Stored records:
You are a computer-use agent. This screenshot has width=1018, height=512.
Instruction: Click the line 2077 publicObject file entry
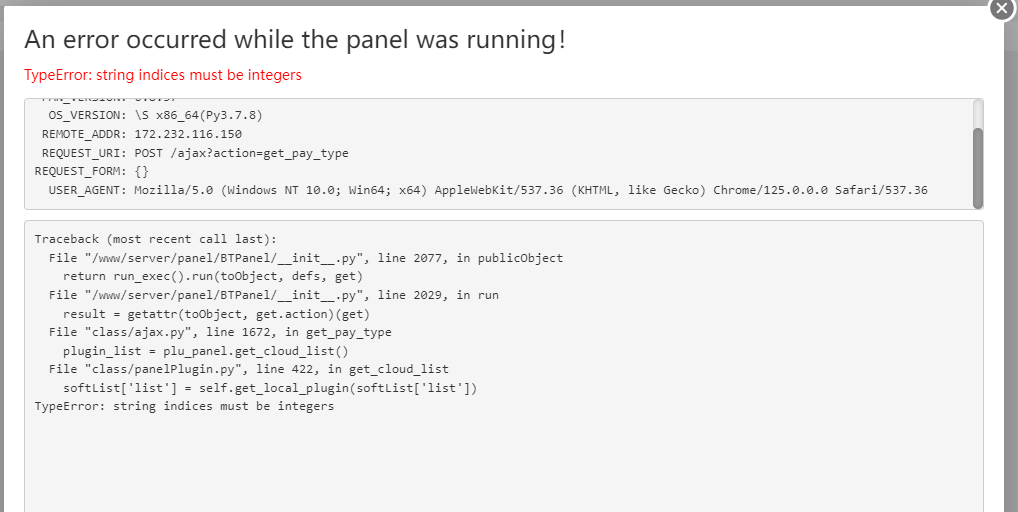(306, 258)
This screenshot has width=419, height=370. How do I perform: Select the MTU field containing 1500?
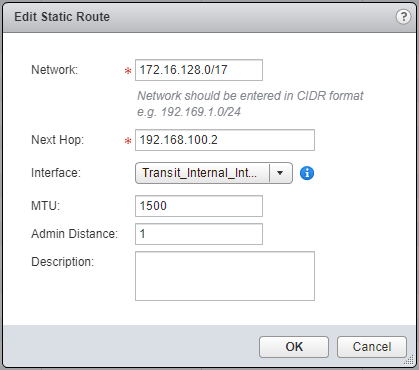(199, 206)
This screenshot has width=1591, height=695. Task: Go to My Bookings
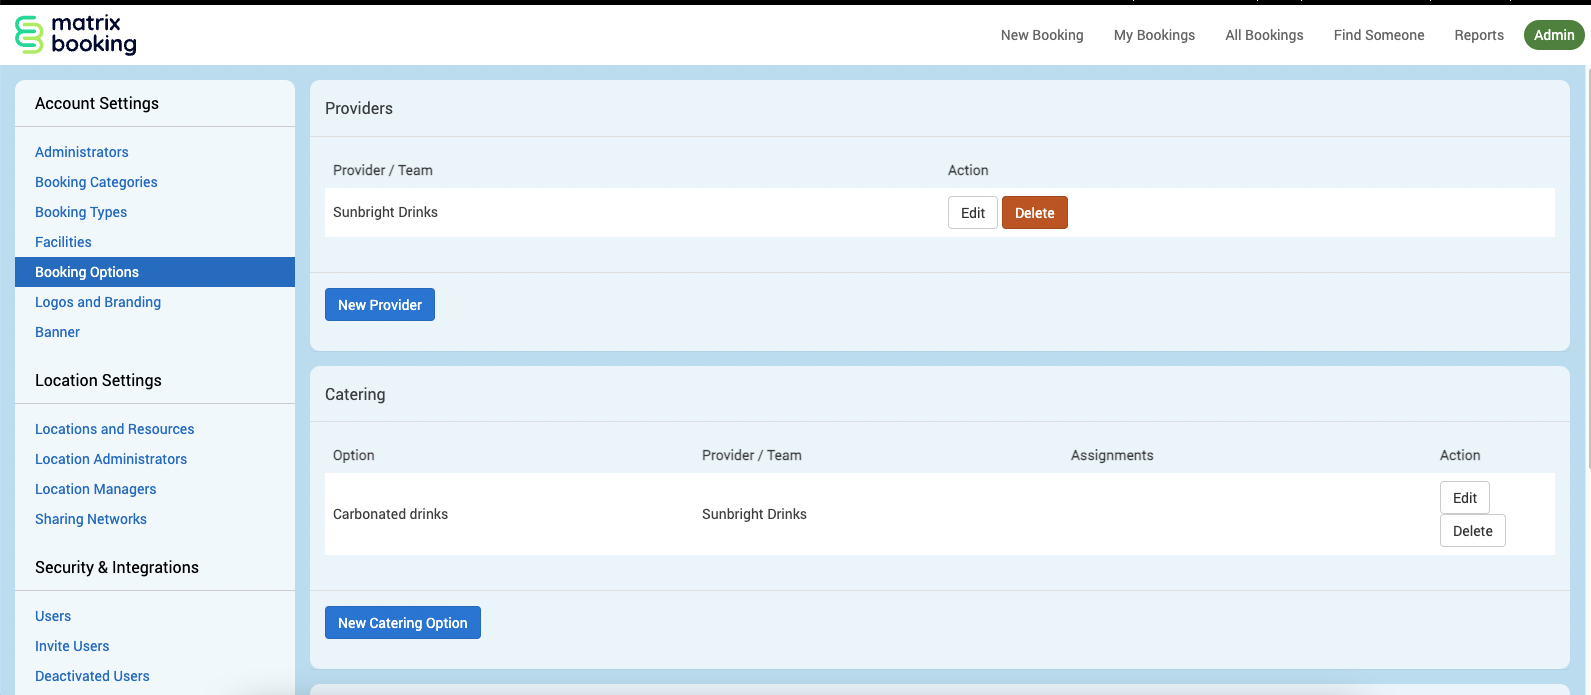coord(1154,35)
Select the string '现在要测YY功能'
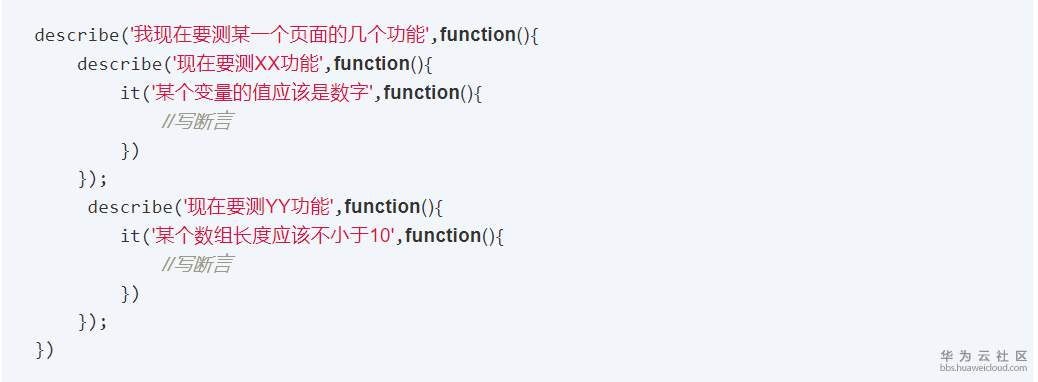 (260, 207)
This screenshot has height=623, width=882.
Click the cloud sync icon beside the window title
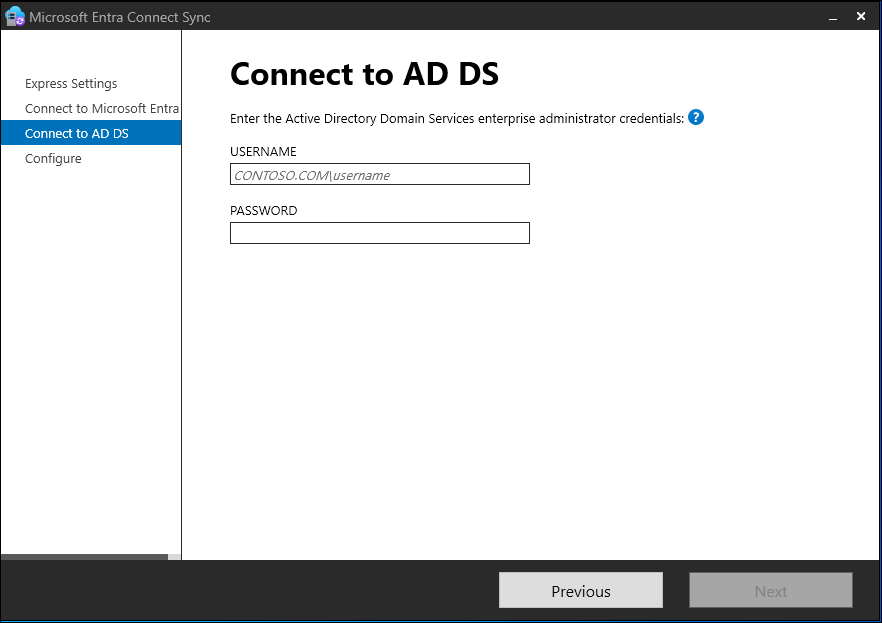tap(14, 16)
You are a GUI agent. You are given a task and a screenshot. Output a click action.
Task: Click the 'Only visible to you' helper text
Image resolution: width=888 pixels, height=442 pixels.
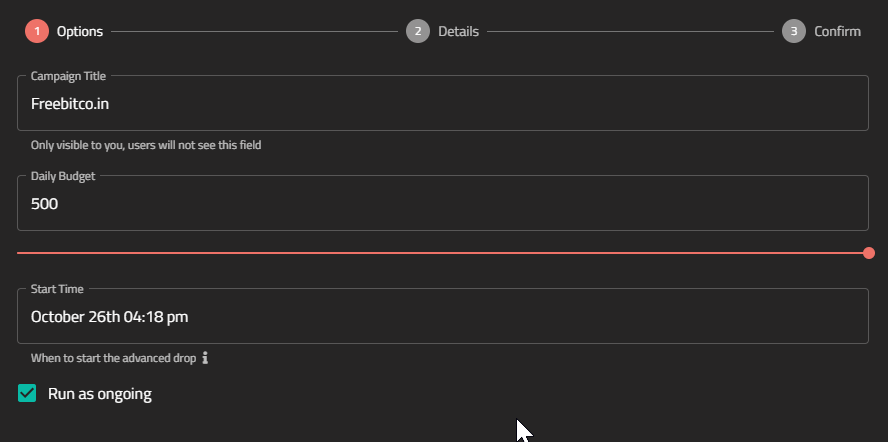pos(146,145)
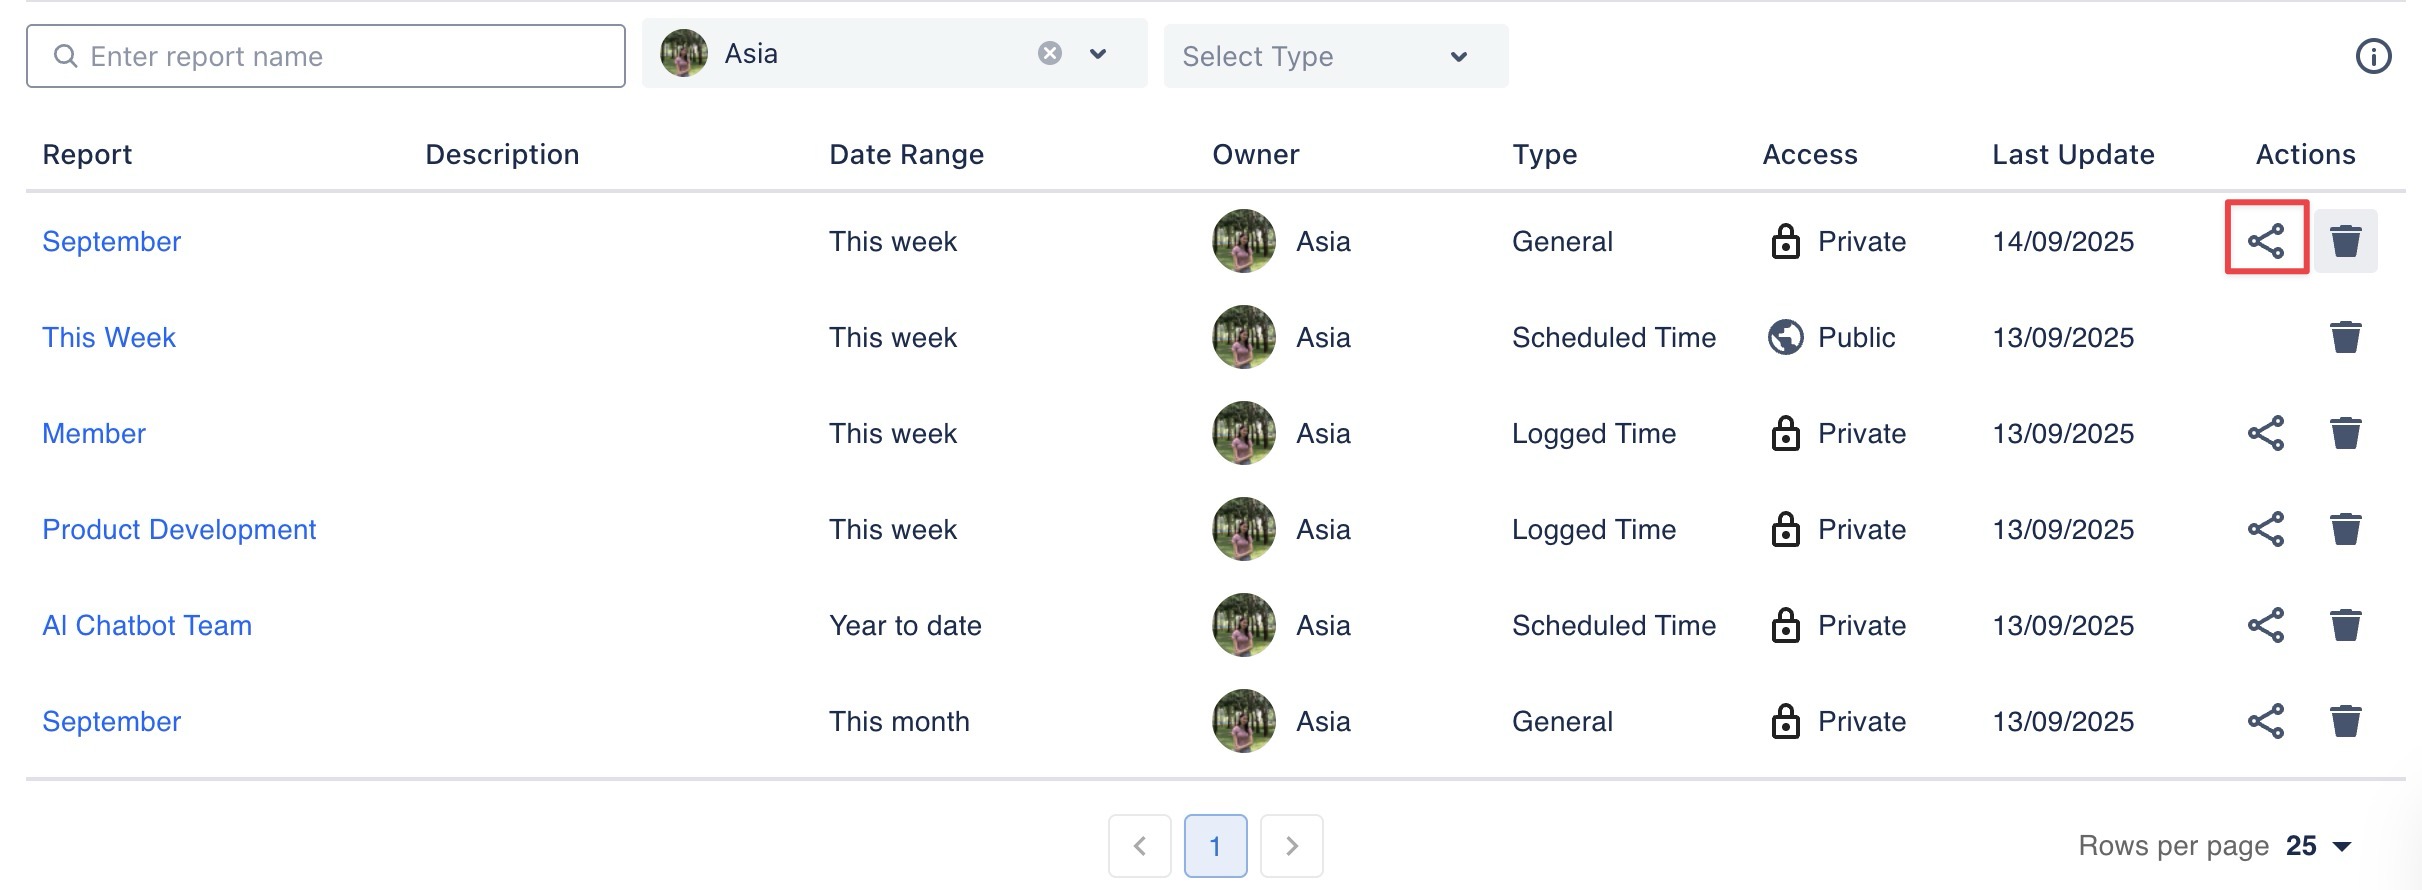
Task: Open the Select Type dropdown
Action: point(1335,56)
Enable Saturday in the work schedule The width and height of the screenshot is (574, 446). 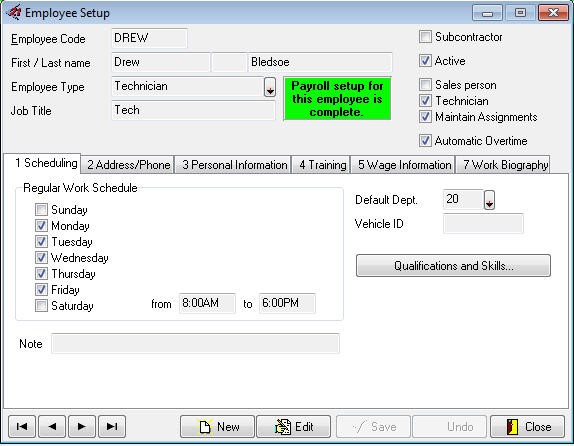pyautogui.click(x=41, y=305)
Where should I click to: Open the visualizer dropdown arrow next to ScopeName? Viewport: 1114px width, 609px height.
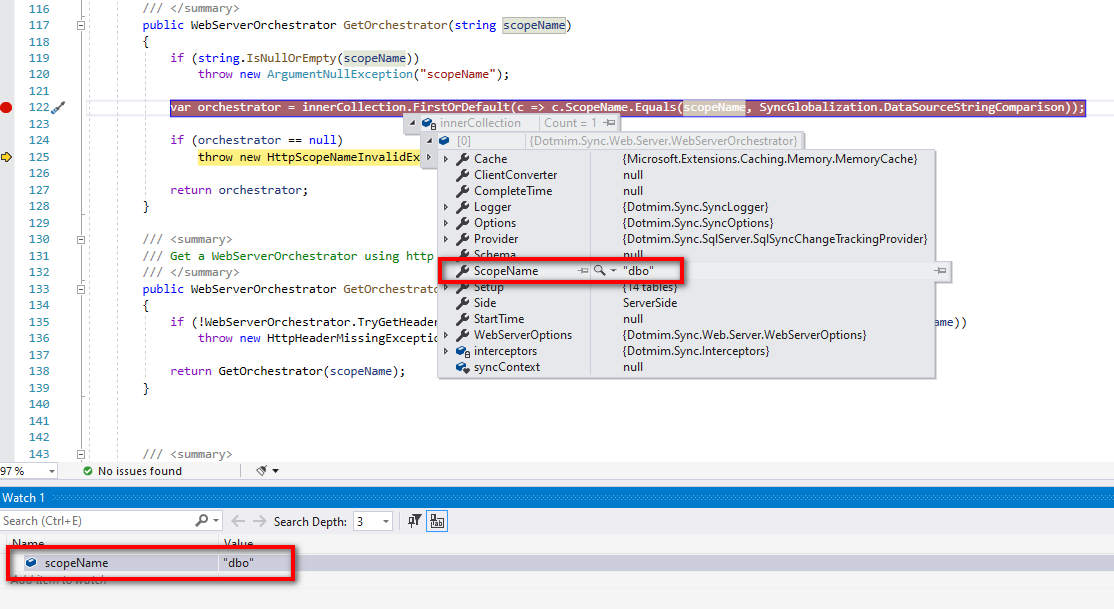(x=613, y=270)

> **Instructions for the task**:
Going line by line through the entries above, count each line that has the word "agent", then state the count alone.

> **Exercise answer**:
2